Wie groß das politische Interesse der anwesenden Oberstufenschüler ist, zeigt sich nach der Diskussionsrunde. Dann gibt es die Gelegenheit, Fragen zu stellen. Sofort schnellen mehrere Arme in die Höhe. Ein Schüler will es noch einmal genau von Akyildiz wissen: „Wo soll denn das Geld herkommen für die Schuldenbremse?

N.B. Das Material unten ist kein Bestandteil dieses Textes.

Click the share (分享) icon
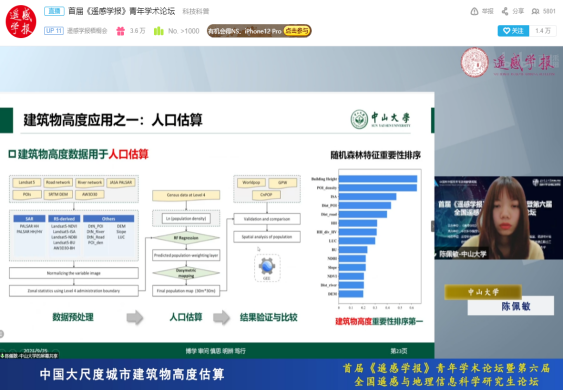Viewport: 563px width, 390px height. (x=505, y=11)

Deutschland muss schließlich auch in vielen Bereichen investieren.“ Die Antwort, dass dies unter anderem durch die Senkung von Subventionen und Bürokratieabbau geschehen solle, stellt nicht alle zufrieden. Unter den Schülern wird getuschelt: „Das reicht doch nicht“, ist aus mehreren Ecken zu vernehmen und auch Moderatorin Paula Birk schaltet sich wieder ein: „Ich stelle mir das nicht so einfach vor“, sagt sie.

Im Anschluss an die Diskussion gab es für die Schüler die Gelegenheit, Fragen zu stellen.
Im Anschluss an die Diskussion gab es für die Schüler die Gelegenheit, Fragen zu stellen. | Bild: Marvin Nagel

Breite Zustimmung unter den Schülern findet hingegen die Einstellung aller Kandidaten zu den Themen Wehrpflicht und Abtreibung. Die grundsätzliche Ablehnung einer allgemeinen Wehrpflicht und die Befürwortung von Straffreiheit bei Schwangerschaftsabbruch sorgen für Beifall. Noch lauter wird dieser bei den Schlussworten von Leon Hahn, der an die Schüler appelliert: „Seid aktiv, egal bei welcher Partei, Demokratie lebt davon, dass ihr mitmacht. Denn das ist die Grundvoraussetzung, um unser Land nicht rechtsradikalen Populisten zu überlassen.“ Das Klatschen der anderen Kandidaten zeigt, dass am Ende dieses politischen Vormittags im GZG ein Punkt gefunden wurde, in dem alle übereinstimmen.